The line containing "The height and width of the screenshot is (768, 1366)." marks where to begin. Write out that line and every line after it exactly, through the last line below.

------

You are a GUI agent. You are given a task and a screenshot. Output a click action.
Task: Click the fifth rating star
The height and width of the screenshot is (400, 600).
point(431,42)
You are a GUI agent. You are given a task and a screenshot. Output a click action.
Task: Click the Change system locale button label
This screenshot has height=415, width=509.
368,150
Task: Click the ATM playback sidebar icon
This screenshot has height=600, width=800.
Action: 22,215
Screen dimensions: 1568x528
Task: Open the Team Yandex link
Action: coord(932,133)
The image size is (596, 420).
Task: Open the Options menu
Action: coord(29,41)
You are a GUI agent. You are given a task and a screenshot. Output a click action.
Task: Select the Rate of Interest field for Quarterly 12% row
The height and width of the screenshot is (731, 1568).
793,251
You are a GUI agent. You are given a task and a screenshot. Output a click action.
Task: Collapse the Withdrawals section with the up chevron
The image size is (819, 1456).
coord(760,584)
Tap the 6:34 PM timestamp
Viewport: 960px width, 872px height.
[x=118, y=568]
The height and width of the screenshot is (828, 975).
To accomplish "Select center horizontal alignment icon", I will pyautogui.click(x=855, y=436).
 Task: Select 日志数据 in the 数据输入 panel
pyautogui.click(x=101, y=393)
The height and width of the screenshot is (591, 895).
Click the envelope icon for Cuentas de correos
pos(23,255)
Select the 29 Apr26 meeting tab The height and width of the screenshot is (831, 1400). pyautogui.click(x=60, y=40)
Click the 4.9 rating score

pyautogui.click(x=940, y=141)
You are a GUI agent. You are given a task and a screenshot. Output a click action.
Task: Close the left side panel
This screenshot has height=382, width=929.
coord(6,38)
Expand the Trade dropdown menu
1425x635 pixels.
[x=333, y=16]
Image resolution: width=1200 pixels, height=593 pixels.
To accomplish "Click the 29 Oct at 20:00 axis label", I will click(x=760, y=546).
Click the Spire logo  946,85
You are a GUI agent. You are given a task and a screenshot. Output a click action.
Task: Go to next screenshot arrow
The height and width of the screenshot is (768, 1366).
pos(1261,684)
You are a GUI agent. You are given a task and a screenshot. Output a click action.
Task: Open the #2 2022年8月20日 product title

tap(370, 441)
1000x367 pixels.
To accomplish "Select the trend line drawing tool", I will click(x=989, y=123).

------

• **The answer**
The height and width of the screenshot is (768, 1366).
pos(1261,684)
You are a GUI agent. You are given a task and a screenshot. Output a click action.
Task: Open the #2 2022年8月20日 product title

tap(370, 441)
1000x367 pixels.
To accomplish "Select the trend line drawing tool", I will click(x=989, y=123).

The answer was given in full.